A Berenice pensou em folhear o álbum, porém só conseguiu abrir a primeira página, onde, numa abertura em forma de bolso, tinha um bilhete da madrinha: “Querida afilhada Maria Berenice. Esse é um álbum especial, que eu mesma fiz. Poderás abrir uma nova página a cada dia e nela guardar tuas recordações, boas ou más. Também verás mensagens de incentivo para tua vida e, quando encontrares a felicidade, ela se realizará!” A madrinha da Berenice tinha todo o ferramental para ser uma bela duma feiticeira, e parece que era mesmo...

De noite, a Berenice pensou em guardar no álbum o carinho que sentia pela madrinha e percebeu que, na página aberta, tinha agora um coração vermelho cortado em papel. Ela passou os dedos pelo coração e escutou o som de um beijo, sentindo na face que realmente recebera um beijo da madrinha. E assim, dormiu feliz.

No dia seguinte, Berenice abriu a segunda página do álbum, que era uma página dobrada, que se abria em outras quatro. Compartimentos se revelavam soltando botões, desamarrando laços de fita ou abrindo lapelas. Berenice guardava suas recordações e achava, escondidas, mensagens de ânimo, otimismo e perseverança. Ficou feliz e riu quando leu uma que dizia que “o doce da vida está num doce-de-coco”. Então, se lembrou da avó, do doce-de-coco que ela fazia, ficou com vontade e foi visitá-la. Chegando perto da casa da avó, já sentiu da rua o aroma do doce-de-coco. E vinha mesmo da casa da avó o doce aroma! Berenice se alegrou e tomou café com a avó, saboreando um delicioso doce-de-coco.

Noutro dia, Berenice abriu mais uma página do álbum e dentre as recordações que guardou e mensagens que leu, se alegrou com uma que dizia “de ao dia um tempinho e receba um carinho”. Quando ela estava indo ao Liceu, fez uma pausa na praça para apreciar umas flores e recebeu uma rosa de um rapaz elegante que por ali passava. E assim seguiu Berenice, abrindo páginas do álbum, descobrindo compartimentos, guardando recordações, lendo mensagens, se alegrando e tendo coisa boas lhe acontecendo. Até que ela chegou no compartimento mais secreto da última página. Lá tinha outro bilhete da madrinha: “Minha querida afilhada Maria Berenice. Seu álbum deve estar agora repleto de recordações. Folheie as páginas e libere espaço para guardar as novas. Um beijo da madrinha!” E assim fez a Berenice, ao sentir o beijo da madrinha no rosto. Foi folheando as páginas e delas saindo lindas borboletas de suas boas recordações e grãos de areia, que caíam ao chão, de suas más lembranças..
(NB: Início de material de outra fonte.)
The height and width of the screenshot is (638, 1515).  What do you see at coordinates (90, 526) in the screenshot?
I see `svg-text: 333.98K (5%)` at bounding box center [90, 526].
Esse álbum a Berenice cuidou e guardou com muito carinho por toda a vida; aliás, uma vida muito feliz. Depois de muito tempo, o álbum foi achado por uma bisneta, que repassou para a filha, que também se chamava Berenice. Dizem que essa nova Berenice é a felicidade em pessoa e que, por onde passa, encontra e espalha alegria para todos.